- **Task statement**: Each line with the string "agent" is to be copied from the records below.

- **Records to process**:
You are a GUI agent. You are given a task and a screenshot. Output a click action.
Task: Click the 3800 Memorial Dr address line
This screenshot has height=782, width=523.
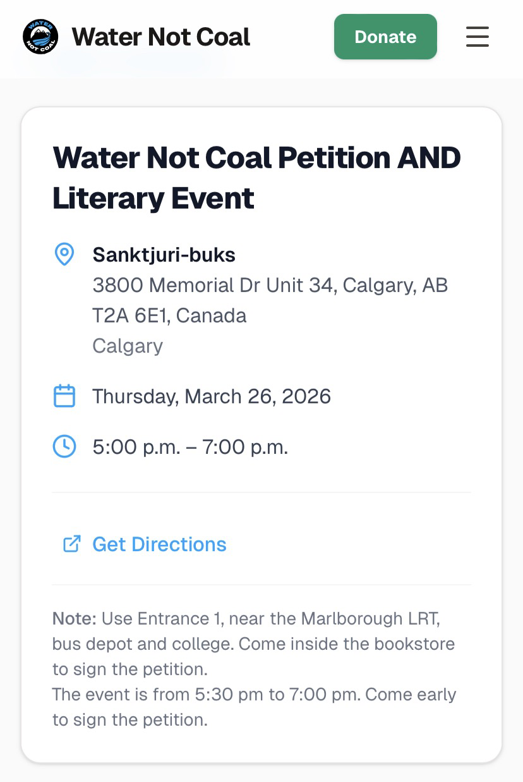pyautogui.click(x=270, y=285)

* * *

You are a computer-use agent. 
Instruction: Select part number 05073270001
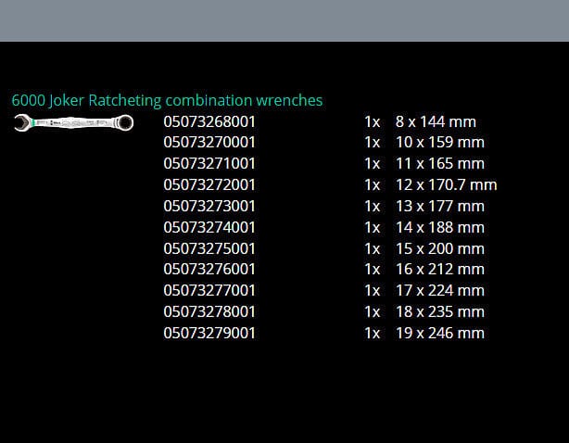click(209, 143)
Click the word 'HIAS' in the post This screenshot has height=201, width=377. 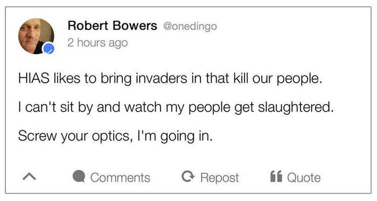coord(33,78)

- **Answer**:
You are a GUI agent. You are given a task and a screenshot. Output a click action.
You are a computer-use agent. 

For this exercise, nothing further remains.